私はロディもモーリーも信じてるし、大好きだから……あ、仲間としてね。
私の仲間って『家族』ってことだから……」
まるで子供に言い聞かせる内容になってしまったが。途中がほとんど言い訳となっているのは、『大好き』と言ったところで、ユトとマーカスの視線が……いや。マリアーナとその先にいるアルバートの視線も、痛かったから……。
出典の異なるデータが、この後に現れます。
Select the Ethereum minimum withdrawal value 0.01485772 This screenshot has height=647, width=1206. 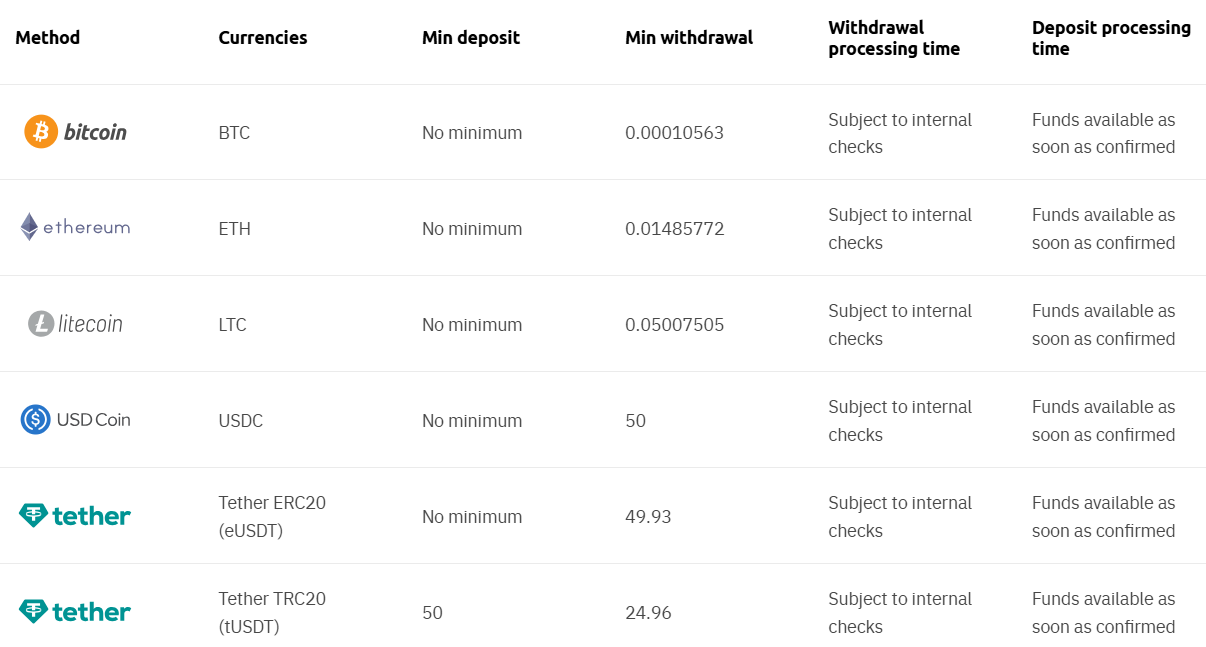(x=674, y=229)
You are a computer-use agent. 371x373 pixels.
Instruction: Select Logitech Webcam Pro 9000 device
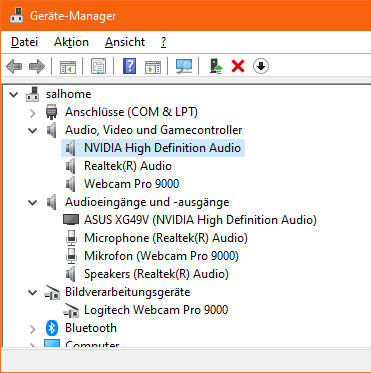point(156,310)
「大好きと言ってもらったときは、俺がトキメキそうになったぞ。言い直してくれてよかったけど」
一番の常識人のモーリーの笑顔が少し引きつり気味。
私の指導係のような立場を確立しつつあるから、本当に申し訳ないと思ってる。
「『大好き』……『仲間』……か。うん、それで、いい。それでいいよっ」
対して、ロディがすごくうれしそう……。
なんだろう。その笑顔に違和感を覚えたのは。
その笑顔を見るモーリーの目が真剣だったのが……怖かったのは。
この二人は、いつもこんな感じなんだろう、な。きっと。でも……本当に?
「じゃ、ここにいるみんなは、『リューリ親衛隊』ってことだ」
「最初からそうだろう?私はリューリを守るためにここにいると、さっきから言っている」
ロディの言葉に、マリアーナがのっかってくる。
「どうしてそうなるのっ!!」
もうそろそろ、耐えるの限界なんだけど。
「……なんなの、この人たち。この王国のお姫様より、この領主様の方が大事なんて……」
「ありがとうトーマぁっ。そうだよね。そう思うよねっ。君が正しいよっ!」
私の背後で両手を頭の後ろに組んで、一連の大人たちの会話を呆れた様子で傍観していたトーマがつぶやいた内容に、私は思わず縋りついてしまった。
「ちょっ……俺まで巻き込まないでっ!!」
「いいや、君が正しいよっ!!この大人たちに、認識を改めるよう説得してよぉ」
「……リューリ様。出会ったばかりの少年に、これだけの肩書を持つ御方たちの説得を丸投げするのは、どうかと思うけどね」
同じように傍観していたナンティの上ずった声に、もがくトーマを解放して辺りを見ると……怖い視線が私とトーマに集中していた。
「皆さまの仲が良い事はよ――くわかりました」
笑顔で話すカリスのまとめの言葉がすごく……痛かった。
☆☆☆☆☆
「カリス。この先って、あなたは行ったことはあるの?」
あれから一時間。
光る壁のエリアが終わり、カリスとマリアーナが作り出す明かりが照らし出す、洞窟本来のごつごつとした岩場が作り出す空間が始まっていた。
半透明の狼たちは出てこない。でもひんやりとした空間が、それまでみんなとのやりとりで和んでいた空気を、一気に緊張を含んだものへと変えていた。
そんな中でも、カリスは淡々と私たちを目的の場所へと導いていく。
その足取りがまったく迷いを感じないので、私はそんな質問をしていた。
「ええ。ここへは何度も通っていますよ。
ただし、ここ一年はほとんど来られませんでしたが……」
「もしかしてフロテリューダのせい?あの光る壁のエリアは、人の手で作られたって感じだったし」
「……そうですね。二か月前にこの洞窟に潜入したときは、あまりの変わりように驚きましたけど……。この洞窟には大量の『魔素』が溜まっている場所ですからね。
だからあの大がかりな『魔術結界』を維持できたんでしょう。
フロテリューダは長期間、この洞窟の『魔素』を浴びた洞窟の壁面の岩を削り、何らかの魔導具に加工したのかもしれません。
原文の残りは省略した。